*Görevler*.
A. Belge metnine göre Emrah'ı hangi oyuncu canlandırıyor?
B. Aşağıdaki ifadeler belge metniyle örtüşüyor mu? Her biri için evet ya da hayır deyin ve kararı belirleyen sözcükleri metinden aynen alıntılayın.
(i) Salih'i Ertunç Uygun oynamaktadır.
(ii) Emrah, bu aleme her şeyin farkında olarak kendi isteğiyle girmiştir.
(iii) Salih, oradaki varlıkların güçlerini kendi çıkarı için kullanmayı planlamıştır.
C. Belge metninin "Meğer Salih (Ertunç" ile başlayıp "ölümcül pisliğe bulaştırmıştır.." ile biten kısmını hiç değiştirmeden geri verir misiniz?

*Belge Metni*.
-------------------------
Meğer Salih (Ertunç Uygun) denilen oğlan,
cin-büyü-iblis alemine öyle bi dalmıştır ki çıkması
namümkün olup, her şeyden habersiz zavallı Emrah'ı (Uğur Güneş) da bu
ölümcül pisliğe bulaştırmıştır..
Aynı zamanda Salih -cücük kadar aklıyla-
bu netameli aleme intisap ettikten sonra, oradaki meş'um varlıkların
olağanüstü güçlerini kendi menfaati için
kullanmanın planlarını da yapmıştır..
Kendi zaten kafayı yemiş vaziyetteyken, 'iyi saatte olsunlar'ın -nedense- asıl hedefi olan Emrah da kâbuslardan kâbuslara sürüklenmektedir ki onun da kayışı koparmasına ramak kalır..
Kendi zaten kafayı yemiş vaziyetteyken, 'iyi saatte olsunlar'ın -nedense- asıl hedefi olan Emrah da kâbuslardan kâbuslara sürüklenmektedir ki onun da kayışı koparmasına ramak kalır..
-------------------------
[Öğelerin nerede göründüğüne dair girdiler]
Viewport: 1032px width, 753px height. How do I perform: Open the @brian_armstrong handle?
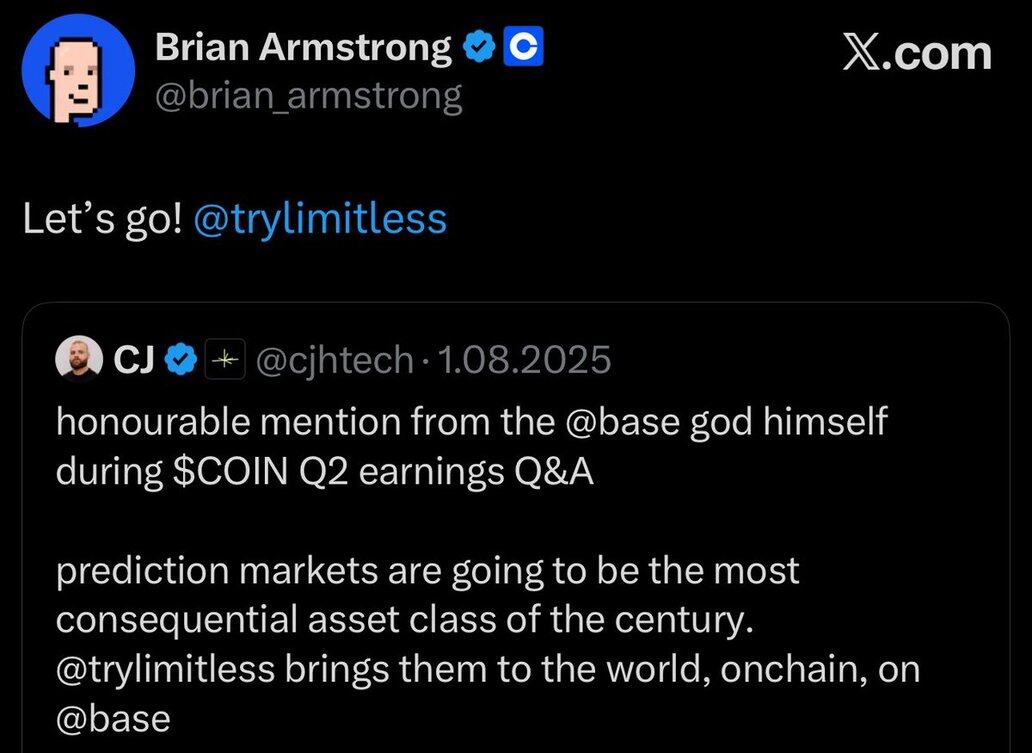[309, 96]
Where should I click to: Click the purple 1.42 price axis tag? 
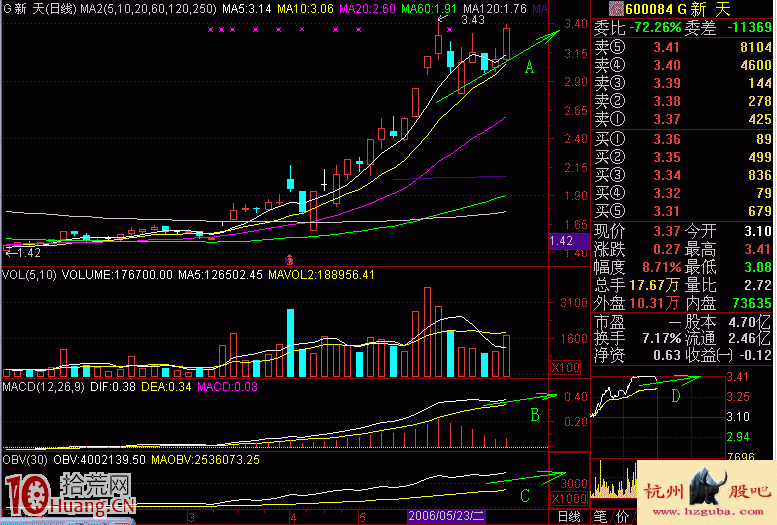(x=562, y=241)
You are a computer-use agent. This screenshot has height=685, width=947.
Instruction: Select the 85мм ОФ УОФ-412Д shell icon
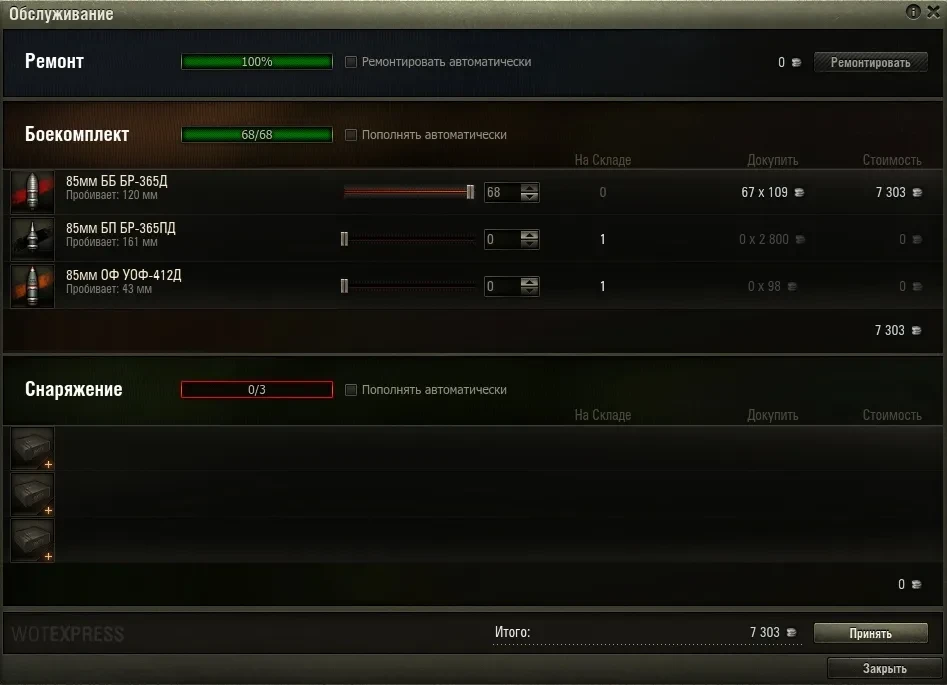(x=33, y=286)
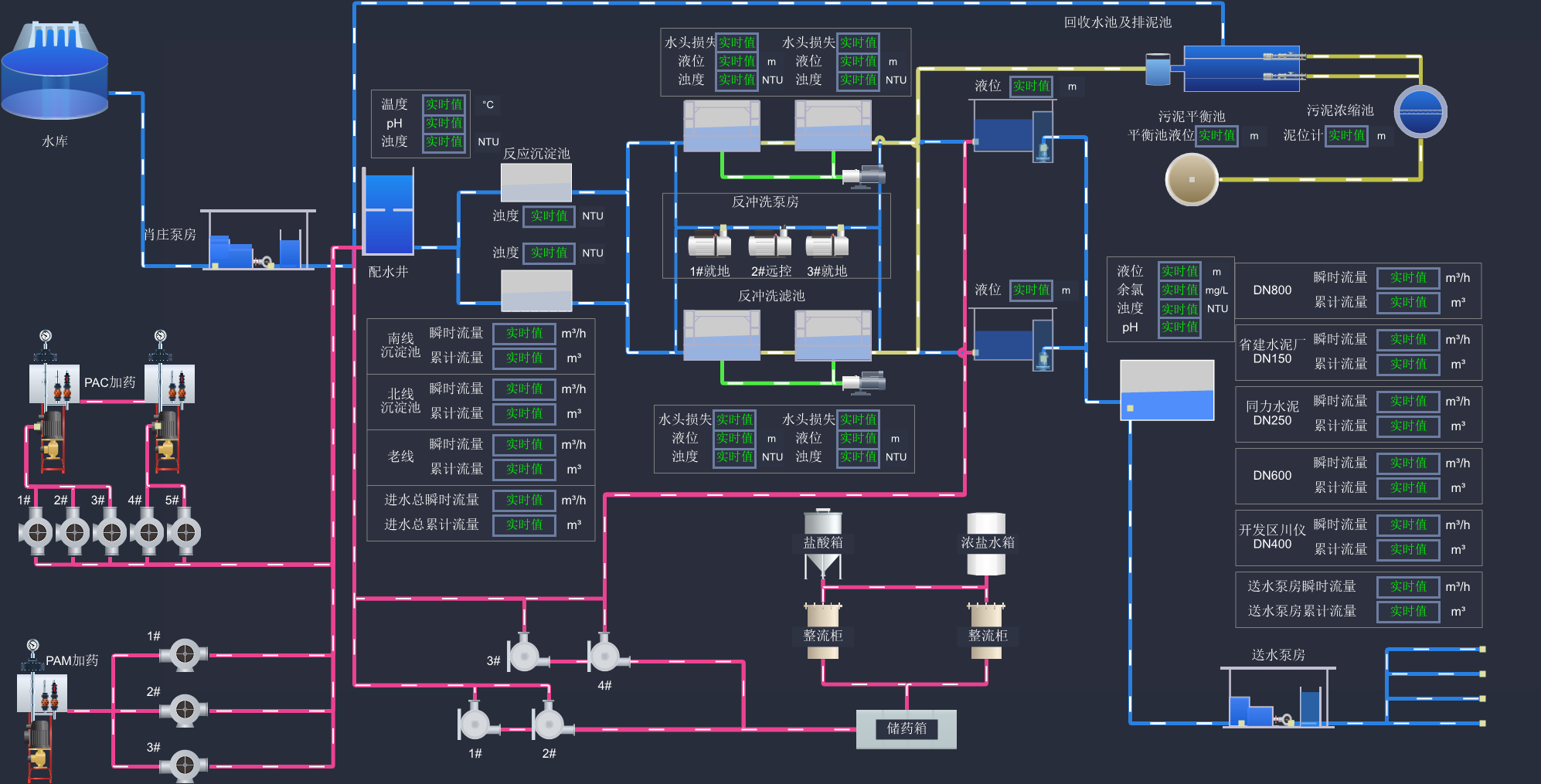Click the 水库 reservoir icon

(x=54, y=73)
-------------------------
*Görev Yanıtları*.
A. Uğur Güneş

B.
(i) Evet: "Salih (Ertunç Uygun)"
(ii) Hayır: "her şeyden habersiz zavallı Emrah'ı (Uğur Güneş) da bu ölümcül pisliğe bulaştırmıştır"
(iii) Evet: "olağanüstü güçlerini kendi menfaati için kullanmanın planlarını da yapmıştır"

C.
Meğer Salih (Ertunç Uygun) denilen oğlan,
cin-büyü-iblis alemine öyle bi dalmıştır ki çıkması
namümkün olup, her şeyden habersiz zavallı Emrah'ı (Uğur Güneş) da bu
ölümcül pisliğe bulaştırmıştır..